Author: Weijun LUN ¹ ; Qihao YAN ¹ ; Xinghua GUO ¹ ; Minchuan ZHOU ¹ ; Yan BAI ² ; Jincan HE ² ; Hua CAO ³ ; Qishi CHE ⁴ ; Jiao GUO ⁵ ; Zhengquan SU ¹
Author Information

1. Guangdong Engineering Research Center of Natural Products and New Drugs, Guangdong Provincial University Engineering Technology Research Center of Natural Products and Drugs, Guangdong Pharmaceutical University, Guangzhou 510006, China.
2. School of Public Health, Guangdong Pharmaceutical University, Guangzhou 510310, China.
3. School of Chemistry and Chemical Engineering, Guangdong Pharmaceutical University, Zhongshan 528458, China.
4. Guangzhou Rainhome Pharm & Tech Co., Ltd., Science City, Guangzhou 510663, China.
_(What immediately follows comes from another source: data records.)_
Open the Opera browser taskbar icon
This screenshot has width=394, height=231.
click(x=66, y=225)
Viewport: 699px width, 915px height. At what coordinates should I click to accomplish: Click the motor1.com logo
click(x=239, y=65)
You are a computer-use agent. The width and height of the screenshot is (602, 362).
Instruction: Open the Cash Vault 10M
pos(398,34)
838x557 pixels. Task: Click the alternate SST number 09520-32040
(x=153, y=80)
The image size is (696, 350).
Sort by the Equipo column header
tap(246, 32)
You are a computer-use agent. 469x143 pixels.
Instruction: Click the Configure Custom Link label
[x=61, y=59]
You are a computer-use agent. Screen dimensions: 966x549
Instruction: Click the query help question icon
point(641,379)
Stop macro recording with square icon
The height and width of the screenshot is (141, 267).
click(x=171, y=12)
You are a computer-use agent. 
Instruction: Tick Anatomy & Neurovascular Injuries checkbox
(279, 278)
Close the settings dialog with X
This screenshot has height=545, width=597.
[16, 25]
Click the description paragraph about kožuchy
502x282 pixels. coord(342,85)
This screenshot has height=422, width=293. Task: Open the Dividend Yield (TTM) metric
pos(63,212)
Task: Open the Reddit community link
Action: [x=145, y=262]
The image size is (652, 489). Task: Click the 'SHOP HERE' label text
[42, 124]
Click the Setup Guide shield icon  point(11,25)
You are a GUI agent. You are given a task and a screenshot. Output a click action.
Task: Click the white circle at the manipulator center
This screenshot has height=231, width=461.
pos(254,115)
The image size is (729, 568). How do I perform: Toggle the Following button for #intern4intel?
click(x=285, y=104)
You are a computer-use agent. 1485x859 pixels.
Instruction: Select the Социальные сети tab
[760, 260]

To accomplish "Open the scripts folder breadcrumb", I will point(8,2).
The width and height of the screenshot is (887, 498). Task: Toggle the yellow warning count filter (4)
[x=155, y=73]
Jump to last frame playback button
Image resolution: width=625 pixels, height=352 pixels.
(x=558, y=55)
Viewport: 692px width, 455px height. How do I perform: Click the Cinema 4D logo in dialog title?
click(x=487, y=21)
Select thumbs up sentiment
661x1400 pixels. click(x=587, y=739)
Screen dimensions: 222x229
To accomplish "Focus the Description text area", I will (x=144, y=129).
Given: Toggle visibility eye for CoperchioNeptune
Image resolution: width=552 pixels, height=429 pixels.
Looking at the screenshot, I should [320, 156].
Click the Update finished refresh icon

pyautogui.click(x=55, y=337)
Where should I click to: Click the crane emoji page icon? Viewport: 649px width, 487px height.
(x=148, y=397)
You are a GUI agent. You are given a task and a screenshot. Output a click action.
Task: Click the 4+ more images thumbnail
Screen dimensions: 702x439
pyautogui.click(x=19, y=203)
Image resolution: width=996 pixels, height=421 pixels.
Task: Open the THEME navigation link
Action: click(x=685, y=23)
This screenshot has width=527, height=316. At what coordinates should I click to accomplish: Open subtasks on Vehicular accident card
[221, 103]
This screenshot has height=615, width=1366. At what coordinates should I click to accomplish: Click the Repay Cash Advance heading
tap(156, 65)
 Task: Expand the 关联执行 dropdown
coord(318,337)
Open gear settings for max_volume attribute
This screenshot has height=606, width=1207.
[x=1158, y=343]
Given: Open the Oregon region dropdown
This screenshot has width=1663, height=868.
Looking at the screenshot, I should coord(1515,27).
5. Guangdong Metabolic Disease Research Center of Integrated Chinese and Western Medicine, Key Laboratory of Glucolipid Metabolic Disorder, Ministry of Education of China, Guangdong TCM Key Laboratory for Metabolic Diseases, Guangdong Pharmaceutical University, Guangzhou 510006, China.
Publication Type:Review
Keywords: Appetite; Bile acids; GLP-1; Inflammation; Ligand; Metabolism; Obesity; TGR5
From: Acta Pharmaceutica Sinica B 2024;14(2):468-491
CountryChina
Language:English
Abstract: G protein-coupled receptors (GPCRs) are a large family of membrane protein receptors, and Takeda G protein-coupled receptor 5 (TGR5) is a member of this family. As a membrane receptor, TGR5 is widely distributed in different parts of the human body and plays a vital role in regulating metabolism, including the processes of energy consumption, weight loss and blood glucose homeostasis. Recent studies have shown that TGR5 plays an important role in glucose and lipid metabolism disorders such as fatty liver, obesity and diabetes. With the global obesity situation becoming more and more serious, a comprehensive explanation of the mechanism of TGR5 and filling the gaps in knowledge concerning clinical ligand drugs are urgently needed. In this review, we mainly explain the anti-obesity mechanism of TGR5 to promote the further study of this target, and show the electron microscope structure of TGR5 and review recent studies on TGR5 ligands to illustrate the specific binding between TGR5 receptor binding sites and ligands, which can effectively provide new ideas for ligand research and promote drug research.